### [What this task involves]
From the records below, find each line with the string "Identify" and copy it.

++++ Provided records

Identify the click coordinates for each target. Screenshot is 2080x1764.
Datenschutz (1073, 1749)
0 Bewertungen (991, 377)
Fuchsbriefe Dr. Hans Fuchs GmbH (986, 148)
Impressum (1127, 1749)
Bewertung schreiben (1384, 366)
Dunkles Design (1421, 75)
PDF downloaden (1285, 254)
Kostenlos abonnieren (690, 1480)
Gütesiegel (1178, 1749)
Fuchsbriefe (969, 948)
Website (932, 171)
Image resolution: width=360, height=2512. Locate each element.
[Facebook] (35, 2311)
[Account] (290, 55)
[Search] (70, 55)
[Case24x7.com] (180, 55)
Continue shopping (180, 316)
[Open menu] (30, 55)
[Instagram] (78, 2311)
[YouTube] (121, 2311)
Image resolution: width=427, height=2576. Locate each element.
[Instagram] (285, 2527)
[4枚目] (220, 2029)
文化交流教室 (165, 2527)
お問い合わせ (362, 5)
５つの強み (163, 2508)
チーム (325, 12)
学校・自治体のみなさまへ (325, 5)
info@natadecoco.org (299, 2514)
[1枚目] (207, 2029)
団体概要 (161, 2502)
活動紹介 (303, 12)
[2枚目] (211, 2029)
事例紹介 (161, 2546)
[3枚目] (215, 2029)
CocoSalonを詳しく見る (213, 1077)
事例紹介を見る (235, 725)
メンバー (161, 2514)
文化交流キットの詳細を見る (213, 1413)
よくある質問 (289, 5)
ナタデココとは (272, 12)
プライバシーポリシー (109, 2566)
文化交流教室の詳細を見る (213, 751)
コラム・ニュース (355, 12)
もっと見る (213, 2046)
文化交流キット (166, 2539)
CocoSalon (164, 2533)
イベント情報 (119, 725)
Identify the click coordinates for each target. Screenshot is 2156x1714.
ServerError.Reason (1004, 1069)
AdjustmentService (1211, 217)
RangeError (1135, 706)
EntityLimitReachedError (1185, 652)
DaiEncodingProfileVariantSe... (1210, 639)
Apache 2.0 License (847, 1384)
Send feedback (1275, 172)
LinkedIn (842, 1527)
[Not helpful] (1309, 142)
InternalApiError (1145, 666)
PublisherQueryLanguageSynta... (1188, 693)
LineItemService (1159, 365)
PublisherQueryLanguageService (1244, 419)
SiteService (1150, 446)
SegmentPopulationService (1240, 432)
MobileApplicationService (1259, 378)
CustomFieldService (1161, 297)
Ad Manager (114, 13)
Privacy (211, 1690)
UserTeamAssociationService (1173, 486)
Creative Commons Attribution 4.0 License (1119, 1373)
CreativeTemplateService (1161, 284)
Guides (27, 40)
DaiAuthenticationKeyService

++++++++

### [Result below]
Identify the click coordinates for each target. Screenshot is 2080x1764.
Identify the click coordinates for each target. Screenshot is 2156x1714.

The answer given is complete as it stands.